From the C++14 Standard § 20.8.2.2.1 pg. 571 of doc, 585 of pdf
template shared_ptr(unique_ptr&& r);
Remark: This constructor shall not participate in overload resolution unless unique_ptr::pointer is convertible to T*.
Effects: Equivalent to shared_ptr(r.release(), r.get_deleter()) when D is not a reference type, otherwise shared_ptr(r.release(), ref(r.get_deleter())).
Exception safety: If an exception is thrown, the constructor has no effect.
If I'm reading that right, it means that a shared_ptr object constructs itself from both the pointer and the deleter of a unique_ptr. Furthermore, it's my understanding (from the answer to the original question) that the ::pointer type of unique_ptr<T[]> is T*, which should be convertible to shared_ptr<T>::pointer's T*. So the deleter should just be copied right from the unique_ptr object, right?

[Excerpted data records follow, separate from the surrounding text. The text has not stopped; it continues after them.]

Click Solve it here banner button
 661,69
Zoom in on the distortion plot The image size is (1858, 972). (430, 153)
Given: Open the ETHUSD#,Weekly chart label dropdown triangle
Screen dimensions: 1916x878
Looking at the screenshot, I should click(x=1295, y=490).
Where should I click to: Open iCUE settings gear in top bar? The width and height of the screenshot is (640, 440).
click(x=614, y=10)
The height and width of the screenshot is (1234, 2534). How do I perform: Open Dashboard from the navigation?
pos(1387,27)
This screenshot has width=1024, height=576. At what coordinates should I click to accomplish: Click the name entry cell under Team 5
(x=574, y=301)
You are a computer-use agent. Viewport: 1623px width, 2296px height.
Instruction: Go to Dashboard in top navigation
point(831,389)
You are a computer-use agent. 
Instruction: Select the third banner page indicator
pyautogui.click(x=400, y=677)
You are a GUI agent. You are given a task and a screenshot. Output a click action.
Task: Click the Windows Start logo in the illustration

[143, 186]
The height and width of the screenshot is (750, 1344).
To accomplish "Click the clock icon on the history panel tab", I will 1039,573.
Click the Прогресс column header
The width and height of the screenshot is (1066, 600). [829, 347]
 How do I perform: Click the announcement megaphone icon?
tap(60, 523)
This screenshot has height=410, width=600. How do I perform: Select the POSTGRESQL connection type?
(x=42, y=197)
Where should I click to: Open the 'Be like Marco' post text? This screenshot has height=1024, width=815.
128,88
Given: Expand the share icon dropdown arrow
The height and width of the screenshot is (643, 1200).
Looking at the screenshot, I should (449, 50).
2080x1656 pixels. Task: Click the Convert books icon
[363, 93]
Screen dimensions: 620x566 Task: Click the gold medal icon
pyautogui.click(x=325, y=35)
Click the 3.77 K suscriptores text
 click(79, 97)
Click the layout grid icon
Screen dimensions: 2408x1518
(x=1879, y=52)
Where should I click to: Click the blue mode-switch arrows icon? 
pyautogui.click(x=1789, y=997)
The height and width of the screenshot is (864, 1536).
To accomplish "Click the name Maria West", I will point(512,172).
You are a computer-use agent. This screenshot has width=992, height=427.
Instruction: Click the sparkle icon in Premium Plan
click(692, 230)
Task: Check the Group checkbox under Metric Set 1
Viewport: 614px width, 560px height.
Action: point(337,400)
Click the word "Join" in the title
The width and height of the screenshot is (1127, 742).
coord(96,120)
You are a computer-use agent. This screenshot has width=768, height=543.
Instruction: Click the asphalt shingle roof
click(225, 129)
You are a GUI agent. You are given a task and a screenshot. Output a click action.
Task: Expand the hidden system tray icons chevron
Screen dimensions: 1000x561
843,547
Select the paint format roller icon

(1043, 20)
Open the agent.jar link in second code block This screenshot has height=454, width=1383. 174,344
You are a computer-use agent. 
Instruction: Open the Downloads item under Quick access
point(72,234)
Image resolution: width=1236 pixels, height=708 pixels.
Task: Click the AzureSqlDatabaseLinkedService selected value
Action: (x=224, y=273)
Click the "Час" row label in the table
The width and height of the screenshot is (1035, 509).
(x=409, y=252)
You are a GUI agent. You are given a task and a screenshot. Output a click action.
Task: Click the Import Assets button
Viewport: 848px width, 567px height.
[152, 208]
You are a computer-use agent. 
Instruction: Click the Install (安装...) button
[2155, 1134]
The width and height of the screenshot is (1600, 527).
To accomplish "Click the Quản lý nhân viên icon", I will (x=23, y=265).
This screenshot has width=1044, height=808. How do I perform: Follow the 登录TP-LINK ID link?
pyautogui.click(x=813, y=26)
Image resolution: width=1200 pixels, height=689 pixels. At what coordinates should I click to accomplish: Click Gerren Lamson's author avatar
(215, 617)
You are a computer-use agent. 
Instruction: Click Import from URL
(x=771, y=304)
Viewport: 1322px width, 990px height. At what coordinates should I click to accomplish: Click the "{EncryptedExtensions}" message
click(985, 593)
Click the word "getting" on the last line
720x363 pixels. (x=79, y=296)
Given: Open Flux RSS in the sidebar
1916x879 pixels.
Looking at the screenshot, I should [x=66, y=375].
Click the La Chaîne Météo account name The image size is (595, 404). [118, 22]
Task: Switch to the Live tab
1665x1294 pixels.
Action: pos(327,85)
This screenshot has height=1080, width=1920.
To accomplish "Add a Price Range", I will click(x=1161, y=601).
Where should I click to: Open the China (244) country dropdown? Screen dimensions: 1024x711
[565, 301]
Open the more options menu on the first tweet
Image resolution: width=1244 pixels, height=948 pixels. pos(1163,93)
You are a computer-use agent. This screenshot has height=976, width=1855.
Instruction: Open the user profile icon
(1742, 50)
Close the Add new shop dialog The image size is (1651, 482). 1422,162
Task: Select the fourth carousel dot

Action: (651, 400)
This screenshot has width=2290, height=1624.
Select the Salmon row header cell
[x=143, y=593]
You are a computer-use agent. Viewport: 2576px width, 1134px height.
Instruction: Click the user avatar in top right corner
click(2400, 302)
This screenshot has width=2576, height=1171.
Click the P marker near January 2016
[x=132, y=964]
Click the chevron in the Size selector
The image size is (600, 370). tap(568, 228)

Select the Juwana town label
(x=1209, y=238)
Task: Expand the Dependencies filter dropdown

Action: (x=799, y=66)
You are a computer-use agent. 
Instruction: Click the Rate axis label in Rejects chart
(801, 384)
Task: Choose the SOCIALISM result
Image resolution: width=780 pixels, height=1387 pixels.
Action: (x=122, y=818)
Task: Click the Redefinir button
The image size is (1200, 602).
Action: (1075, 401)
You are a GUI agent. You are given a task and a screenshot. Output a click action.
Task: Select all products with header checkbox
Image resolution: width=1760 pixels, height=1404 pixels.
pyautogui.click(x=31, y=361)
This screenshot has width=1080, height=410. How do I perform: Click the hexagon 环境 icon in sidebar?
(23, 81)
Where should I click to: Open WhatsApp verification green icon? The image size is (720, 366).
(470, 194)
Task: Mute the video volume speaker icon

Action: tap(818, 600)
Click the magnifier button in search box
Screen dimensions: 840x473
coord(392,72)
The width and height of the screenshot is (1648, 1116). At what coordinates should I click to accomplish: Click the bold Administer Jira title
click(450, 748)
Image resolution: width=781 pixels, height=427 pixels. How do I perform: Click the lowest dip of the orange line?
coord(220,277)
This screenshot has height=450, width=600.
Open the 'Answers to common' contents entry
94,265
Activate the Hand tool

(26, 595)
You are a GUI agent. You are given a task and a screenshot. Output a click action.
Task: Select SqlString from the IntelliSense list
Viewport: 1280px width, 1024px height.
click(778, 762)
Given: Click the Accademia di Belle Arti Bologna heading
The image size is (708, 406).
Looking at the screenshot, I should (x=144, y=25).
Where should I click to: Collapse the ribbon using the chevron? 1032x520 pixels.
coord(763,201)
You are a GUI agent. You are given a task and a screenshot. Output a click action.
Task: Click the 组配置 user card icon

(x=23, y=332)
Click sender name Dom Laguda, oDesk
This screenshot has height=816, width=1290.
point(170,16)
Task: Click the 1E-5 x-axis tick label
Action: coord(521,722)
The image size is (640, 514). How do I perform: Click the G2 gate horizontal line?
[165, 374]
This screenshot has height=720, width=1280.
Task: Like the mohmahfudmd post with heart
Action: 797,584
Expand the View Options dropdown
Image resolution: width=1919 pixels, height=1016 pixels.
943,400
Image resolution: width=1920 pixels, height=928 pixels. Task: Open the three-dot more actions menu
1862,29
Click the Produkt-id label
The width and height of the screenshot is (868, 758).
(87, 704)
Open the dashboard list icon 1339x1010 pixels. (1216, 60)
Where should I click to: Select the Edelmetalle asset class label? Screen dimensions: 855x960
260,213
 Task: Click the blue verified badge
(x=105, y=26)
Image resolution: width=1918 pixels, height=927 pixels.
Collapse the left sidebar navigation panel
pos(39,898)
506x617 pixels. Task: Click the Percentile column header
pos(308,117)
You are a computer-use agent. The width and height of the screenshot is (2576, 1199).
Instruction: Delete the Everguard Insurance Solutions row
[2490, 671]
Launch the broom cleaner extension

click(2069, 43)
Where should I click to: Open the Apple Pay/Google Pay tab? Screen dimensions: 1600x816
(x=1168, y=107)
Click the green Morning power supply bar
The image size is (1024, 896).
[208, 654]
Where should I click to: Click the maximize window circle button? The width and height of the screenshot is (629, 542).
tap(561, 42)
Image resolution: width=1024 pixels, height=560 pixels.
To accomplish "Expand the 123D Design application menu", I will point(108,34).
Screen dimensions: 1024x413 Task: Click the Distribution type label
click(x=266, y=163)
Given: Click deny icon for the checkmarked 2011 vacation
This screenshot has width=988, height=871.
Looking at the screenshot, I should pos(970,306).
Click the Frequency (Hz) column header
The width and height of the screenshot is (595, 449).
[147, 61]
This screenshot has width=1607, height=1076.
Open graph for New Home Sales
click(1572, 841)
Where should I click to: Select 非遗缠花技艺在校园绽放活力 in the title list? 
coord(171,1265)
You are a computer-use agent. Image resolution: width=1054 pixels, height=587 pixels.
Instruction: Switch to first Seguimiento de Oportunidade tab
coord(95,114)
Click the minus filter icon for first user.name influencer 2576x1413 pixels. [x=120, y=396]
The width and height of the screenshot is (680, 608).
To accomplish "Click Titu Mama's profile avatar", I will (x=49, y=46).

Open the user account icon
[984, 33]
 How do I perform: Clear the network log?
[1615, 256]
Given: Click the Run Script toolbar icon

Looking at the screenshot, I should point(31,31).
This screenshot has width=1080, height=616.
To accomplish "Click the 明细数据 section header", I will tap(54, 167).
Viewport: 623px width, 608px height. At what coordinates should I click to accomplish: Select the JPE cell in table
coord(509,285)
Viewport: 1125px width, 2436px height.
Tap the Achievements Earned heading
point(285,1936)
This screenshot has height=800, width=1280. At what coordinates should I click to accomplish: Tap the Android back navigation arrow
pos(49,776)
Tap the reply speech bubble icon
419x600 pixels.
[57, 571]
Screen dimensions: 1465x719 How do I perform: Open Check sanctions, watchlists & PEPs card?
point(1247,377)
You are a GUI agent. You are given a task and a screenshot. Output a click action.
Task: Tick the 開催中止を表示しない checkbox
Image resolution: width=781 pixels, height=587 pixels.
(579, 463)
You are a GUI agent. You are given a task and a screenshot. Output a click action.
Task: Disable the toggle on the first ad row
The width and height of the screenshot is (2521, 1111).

Did my test only work because it's not actually equivalent to the function of std::make_shared<T[]>, or is the syntax
std::shared_ptr<T> mySharedArray = std::make_unique<T[]>(16);
a good, exception safe (and cleaner) alternative to
std::shared_ptr<T> mysharedArray(new T[16], [](T* ptr){delete[] ptr;});
and its ilk, when I am unable to use Boost's shared array and desire to avoid including either the vector or the array header with my code?
Yes, your example is valid for the very reasons you've stated. unique_ptr::pointer is int *, and you're trying to pass ownership of that to a shared_ptr<int>, so the converting constructor you've listed will participate in overload resolution, and will make a copy of the deleter (std::default_delete<int[]>) because it's not a reference type.
So the following is valid, and will call delete[] when the shared_ptr reference count goes to zero
std::shared_ptr<T> mySharedArray = std::make_unique<T[]>(16);
Another way to write this, other than the lambda you've shown, is
std::shared_ptr<T> mySharedArray(new T[16], std::default_delete<int[]>());
which will result in mySharedArray acquiring the same deleter as the previous line.